§ 23-6.3-8. Protection of records.
(a) Providers of health care, public health officials, and any other person who maintains records containing information on HIV test results of individuals are responsible for maintaining full confidentiality of this data and shall take appropriate steps for their protection, including:
(1) Keeping records secure at all times and establishing adequate confidentiality safeguards for any records electronically stored;
(2) Establishing and enforcing reasonable rules limiting access to these records; and
(3) Training persons who handle records in security objectives and technique.
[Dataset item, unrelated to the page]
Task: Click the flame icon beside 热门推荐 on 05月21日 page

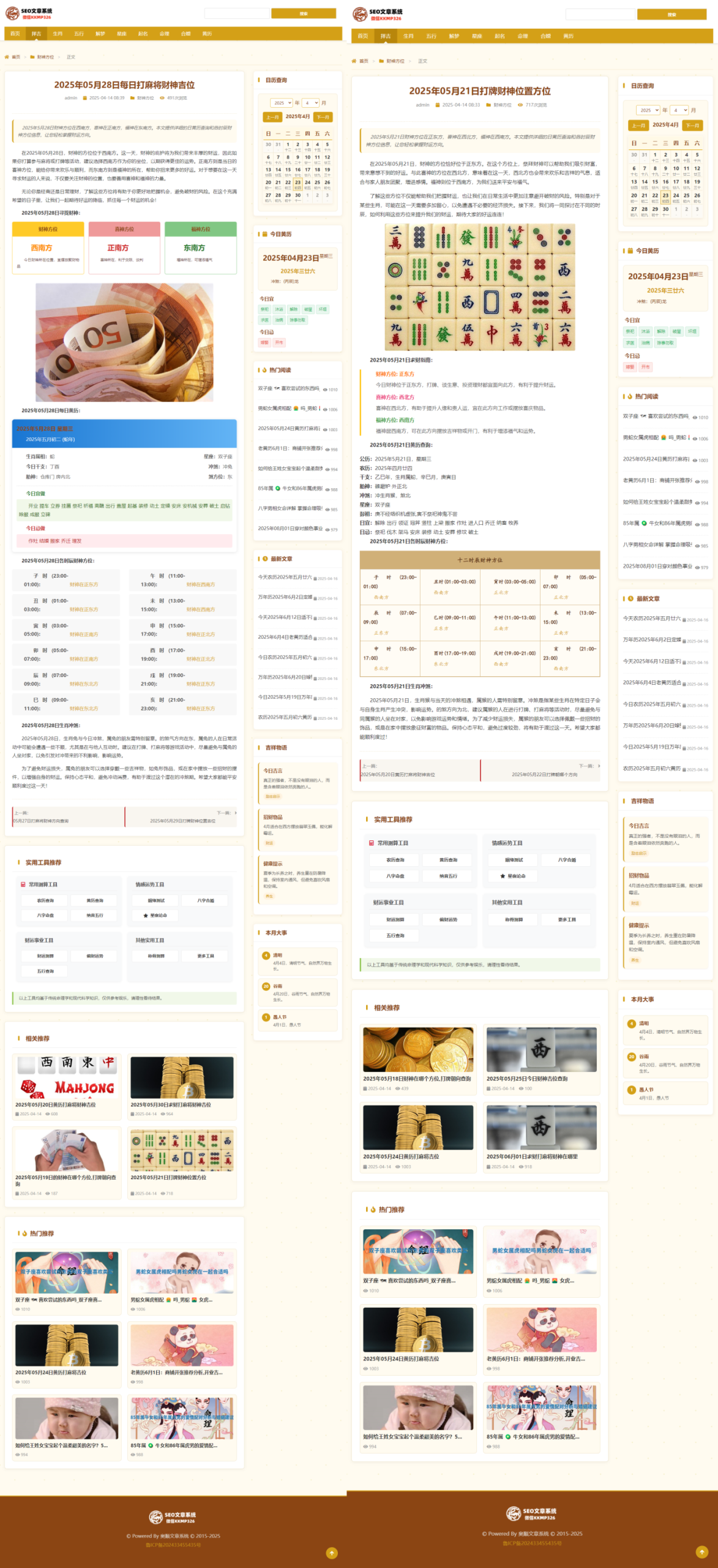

(b) The department shall evaluate reports of HIV/AIDS for completeness and potential referrals for service. All case reports shall be kept in a confidential and secure setting. An HIV/AIDS policy and protocol for security shall be developed and implemented by the department for this purpose.
(c) The department shall evaluate its procedures for HIV/AIDS reporting on a continuous basis for timeliness, completeness of reporting, and security of confidential information.
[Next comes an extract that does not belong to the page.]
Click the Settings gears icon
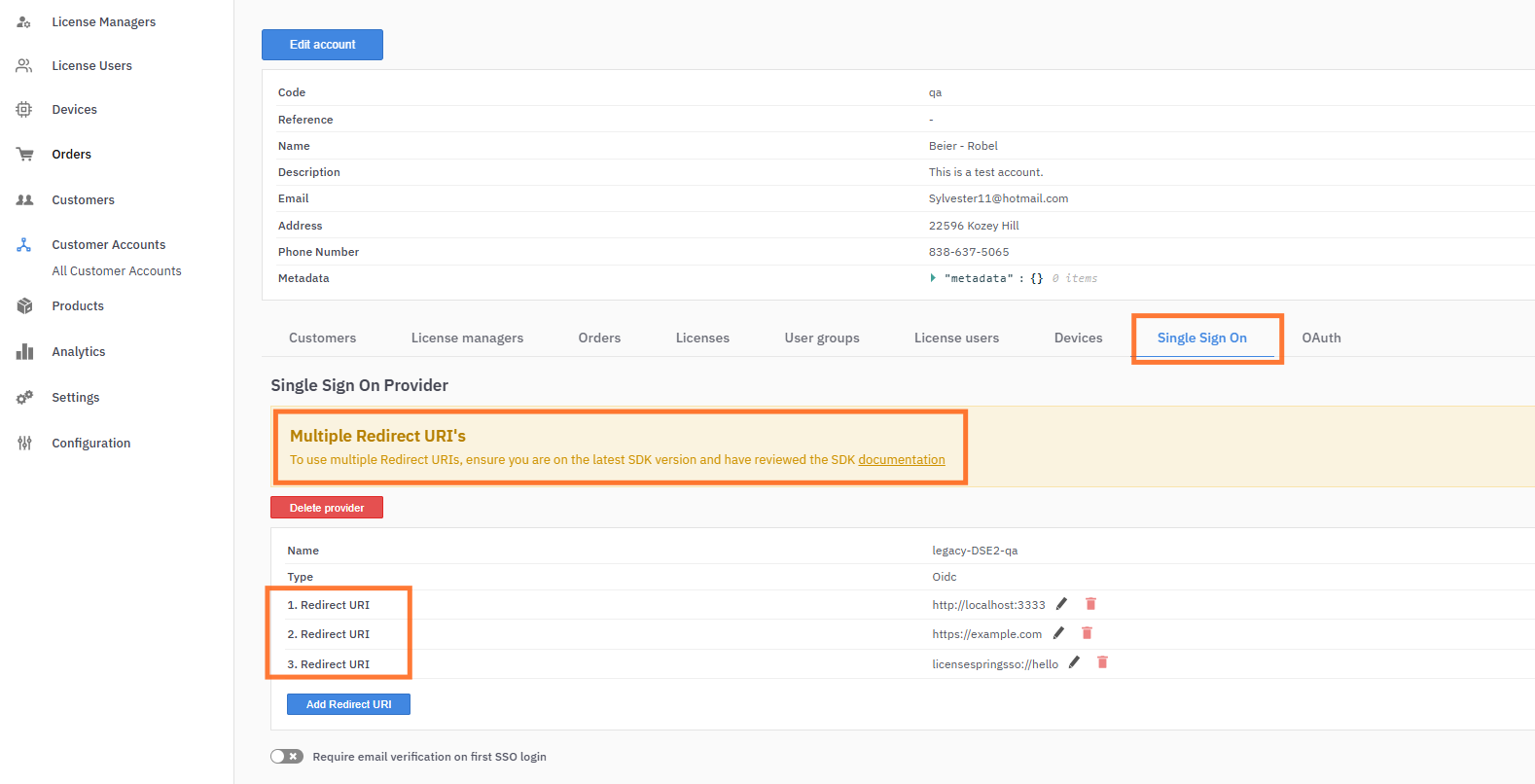 (x=24, y=398)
(d) The department shall develop a protocol that shall be in accordance with the most recent recommendations of the CDC's Guidelines for National Human Immunodeficiency Virus Case Surveillance, including monitoring for Human Immunodeficiency Virus infection and Acquired Immunodeficiency Syndrome, pertaining to patient records and confidentiality; provided, however, that in no event shall the protocol be less protective than that required by state law.
(e) All reports and notifications made pursuant to this section shall be confidential and protected from release except under the provisions of law. Any person aggrieved by a violation of this section shall have a right of action in the superior court and may recover for each violation.
(P.L. 2009, ch. 196, § 1; P.L. 2009, ch. 289, § 1.)